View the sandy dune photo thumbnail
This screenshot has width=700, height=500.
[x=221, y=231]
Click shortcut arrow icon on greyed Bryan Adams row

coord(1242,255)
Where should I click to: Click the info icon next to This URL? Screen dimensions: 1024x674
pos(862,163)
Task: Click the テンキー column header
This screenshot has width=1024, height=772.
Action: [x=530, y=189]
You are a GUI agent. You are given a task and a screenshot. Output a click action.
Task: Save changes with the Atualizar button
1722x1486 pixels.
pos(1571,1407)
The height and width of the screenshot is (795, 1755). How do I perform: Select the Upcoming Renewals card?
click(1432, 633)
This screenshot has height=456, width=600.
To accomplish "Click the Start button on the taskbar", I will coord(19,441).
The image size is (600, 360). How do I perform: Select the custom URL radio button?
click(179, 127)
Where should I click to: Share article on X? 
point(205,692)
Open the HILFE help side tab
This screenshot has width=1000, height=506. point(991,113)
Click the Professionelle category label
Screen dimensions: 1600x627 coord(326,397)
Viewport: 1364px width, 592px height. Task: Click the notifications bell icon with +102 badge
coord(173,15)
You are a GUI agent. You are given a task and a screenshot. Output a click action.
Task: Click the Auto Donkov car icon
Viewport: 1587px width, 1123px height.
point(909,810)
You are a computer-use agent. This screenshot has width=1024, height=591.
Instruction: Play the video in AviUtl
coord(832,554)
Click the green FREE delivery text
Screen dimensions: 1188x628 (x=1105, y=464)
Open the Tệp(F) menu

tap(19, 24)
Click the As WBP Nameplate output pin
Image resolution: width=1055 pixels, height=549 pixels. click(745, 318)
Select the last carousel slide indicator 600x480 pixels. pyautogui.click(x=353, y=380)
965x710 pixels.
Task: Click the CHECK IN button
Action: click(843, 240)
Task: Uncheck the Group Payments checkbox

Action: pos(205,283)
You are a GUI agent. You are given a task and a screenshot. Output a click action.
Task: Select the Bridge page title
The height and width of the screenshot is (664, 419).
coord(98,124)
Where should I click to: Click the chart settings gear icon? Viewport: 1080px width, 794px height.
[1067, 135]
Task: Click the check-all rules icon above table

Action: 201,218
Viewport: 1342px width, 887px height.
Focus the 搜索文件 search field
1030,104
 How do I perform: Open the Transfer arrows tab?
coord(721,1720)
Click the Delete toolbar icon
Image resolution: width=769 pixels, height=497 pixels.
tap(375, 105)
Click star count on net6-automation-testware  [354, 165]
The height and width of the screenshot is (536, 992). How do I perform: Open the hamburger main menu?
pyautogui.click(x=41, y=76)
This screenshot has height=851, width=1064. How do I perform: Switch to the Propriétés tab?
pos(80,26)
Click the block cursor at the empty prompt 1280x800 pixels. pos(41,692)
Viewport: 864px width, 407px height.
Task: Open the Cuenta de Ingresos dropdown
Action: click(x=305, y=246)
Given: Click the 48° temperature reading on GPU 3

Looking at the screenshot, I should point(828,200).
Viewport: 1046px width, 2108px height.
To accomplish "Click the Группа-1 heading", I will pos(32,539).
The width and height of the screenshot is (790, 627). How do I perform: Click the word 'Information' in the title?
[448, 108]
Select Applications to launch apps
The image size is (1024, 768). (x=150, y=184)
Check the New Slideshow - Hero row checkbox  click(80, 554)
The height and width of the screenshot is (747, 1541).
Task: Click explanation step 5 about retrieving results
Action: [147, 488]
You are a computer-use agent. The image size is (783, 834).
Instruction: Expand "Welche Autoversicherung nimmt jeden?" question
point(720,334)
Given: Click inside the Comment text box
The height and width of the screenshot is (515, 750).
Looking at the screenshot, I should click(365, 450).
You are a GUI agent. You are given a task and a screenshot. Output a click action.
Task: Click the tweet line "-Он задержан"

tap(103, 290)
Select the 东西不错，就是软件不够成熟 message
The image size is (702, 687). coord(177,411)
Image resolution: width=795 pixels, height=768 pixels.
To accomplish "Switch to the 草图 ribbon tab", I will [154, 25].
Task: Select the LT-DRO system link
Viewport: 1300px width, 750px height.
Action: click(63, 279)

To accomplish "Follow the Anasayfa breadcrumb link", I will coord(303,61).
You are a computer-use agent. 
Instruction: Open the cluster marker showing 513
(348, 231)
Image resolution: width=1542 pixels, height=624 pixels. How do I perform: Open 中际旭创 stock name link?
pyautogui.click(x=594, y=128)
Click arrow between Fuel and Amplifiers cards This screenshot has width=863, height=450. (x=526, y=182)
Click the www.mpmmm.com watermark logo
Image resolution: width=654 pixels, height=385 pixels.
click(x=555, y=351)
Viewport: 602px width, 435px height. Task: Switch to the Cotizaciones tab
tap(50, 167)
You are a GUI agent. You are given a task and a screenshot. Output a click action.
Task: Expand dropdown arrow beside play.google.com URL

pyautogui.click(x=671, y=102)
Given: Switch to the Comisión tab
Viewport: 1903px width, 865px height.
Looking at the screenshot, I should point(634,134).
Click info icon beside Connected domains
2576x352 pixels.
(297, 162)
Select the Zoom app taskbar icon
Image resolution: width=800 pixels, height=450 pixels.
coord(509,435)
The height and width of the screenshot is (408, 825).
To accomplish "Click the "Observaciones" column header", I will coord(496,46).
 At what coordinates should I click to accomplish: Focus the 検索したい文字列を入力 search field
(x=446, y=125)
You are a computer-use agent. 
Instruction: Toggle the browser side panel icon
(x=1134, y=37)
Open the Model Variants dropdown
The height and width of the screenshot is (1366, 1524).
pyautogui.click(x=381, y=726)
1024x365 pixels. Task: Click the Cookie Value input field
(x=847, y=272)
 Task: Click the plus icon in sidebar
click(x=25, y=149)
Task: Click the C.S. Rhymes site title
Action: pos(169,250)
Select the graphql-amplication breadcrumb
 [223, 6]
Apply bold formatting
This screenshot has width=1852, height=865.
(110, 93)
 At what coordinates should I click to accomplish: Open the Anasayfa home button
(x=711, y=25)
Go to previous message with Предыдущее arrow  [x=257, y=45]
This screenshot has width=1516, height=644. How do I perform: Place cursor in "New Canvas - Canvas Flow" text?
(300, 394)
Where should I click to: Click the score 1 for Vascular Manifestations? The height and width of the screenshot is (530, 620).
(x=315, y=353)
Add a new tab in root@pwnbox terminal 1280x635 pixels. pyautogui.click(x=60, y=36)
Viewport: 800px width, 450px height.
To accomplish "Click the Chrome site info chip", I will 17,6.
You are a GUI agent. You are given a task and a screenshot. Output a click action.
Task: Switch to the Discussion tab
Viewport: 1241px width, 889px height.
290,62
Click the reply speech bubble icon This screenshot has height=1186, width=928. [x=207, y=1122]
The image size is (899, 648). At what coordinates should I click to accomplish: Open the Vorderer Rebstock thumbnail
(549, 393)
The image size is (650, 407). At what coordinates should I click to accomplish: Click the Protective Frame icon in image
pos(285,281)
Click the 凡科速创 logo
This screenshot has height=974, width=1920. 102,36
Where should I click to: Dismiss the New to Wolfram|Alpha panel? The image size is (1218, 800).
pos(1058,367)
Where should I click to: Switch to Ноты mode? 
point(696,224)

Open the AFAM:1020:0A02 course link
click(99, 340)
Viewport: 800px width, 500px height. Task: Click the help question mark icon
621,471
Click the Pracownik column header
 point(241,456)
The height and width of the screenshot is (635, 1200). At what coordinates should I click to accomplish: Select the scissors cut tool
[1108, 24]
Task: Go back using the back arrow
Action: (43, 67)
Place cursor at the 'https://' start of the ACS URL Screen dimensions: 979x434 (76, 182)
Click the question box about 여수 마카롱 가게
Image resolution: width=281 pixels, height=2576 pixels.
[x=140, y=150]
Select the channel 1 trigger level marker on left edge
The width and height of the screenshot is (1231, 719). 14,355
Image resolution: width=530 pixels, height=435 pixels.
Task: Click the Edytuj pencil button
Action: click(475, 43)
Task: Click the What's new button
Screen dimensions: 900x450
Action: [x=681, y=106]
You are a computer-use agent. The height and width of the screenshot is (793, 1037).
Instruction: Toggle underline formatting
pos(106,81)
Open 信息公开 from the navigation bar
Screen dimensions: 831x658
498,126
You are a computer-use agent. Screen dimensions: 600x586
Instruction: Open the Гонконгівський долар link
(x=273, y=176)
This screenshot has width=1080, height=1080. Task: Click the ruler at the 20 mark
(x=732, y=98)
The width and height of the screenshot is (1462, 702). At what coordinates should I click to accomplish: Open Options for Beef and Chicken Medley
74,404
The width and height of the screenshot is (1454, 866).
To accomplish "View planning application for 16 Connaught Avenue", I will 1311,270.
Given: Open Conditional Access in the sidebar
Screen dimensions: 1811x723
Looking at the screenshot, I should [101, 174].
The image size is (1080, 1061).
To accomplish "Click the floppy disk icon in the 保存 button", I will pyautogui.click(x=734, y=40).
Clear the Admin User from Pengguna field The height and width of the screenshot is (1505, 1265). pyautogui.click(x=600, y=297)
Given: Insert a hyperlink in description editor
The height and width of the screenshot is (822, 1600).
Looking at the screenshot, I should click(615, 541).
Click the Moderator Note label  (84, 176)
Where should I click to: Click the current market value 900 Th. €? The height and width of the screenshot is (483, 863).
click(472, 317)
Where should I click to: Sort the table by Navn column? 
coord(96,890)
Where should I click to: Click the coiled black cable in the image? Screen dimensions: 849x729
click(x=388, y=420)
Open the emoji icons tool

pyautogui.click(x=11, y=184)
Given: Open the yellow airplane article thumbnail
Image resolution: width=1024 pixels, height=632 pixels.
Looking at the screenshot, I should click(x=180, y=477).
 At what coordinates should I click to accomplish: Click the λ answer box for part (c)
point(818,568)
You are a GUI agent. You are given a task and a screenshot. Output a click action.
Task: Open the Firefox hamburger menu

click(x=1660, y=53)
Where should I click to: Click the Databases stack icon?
# # # #
→ **Task description**
In the listing above, find the line with "The width and height of the screenshot is (1462, 702)." and the line with "The image size is (1080, 1061).", then print exactly those two lines and every line between them, and nothing more.

→ **Output below**
The width and height of the screenshot is (1462, 702). At what coordinates should I click to accomplish: Open Options for Beef and Chicken Medley
74,404
The width and height of the screenshot is (1454, 866).
To accomplish "View planning application for 16 Connaught Avenue", I will 1311,270.
Given: Open Conditional Access in the sidebar
Screen dimensions: 1811x723
Looking at the screenshot, I should [101, 174].
The image size is (1080, 1061).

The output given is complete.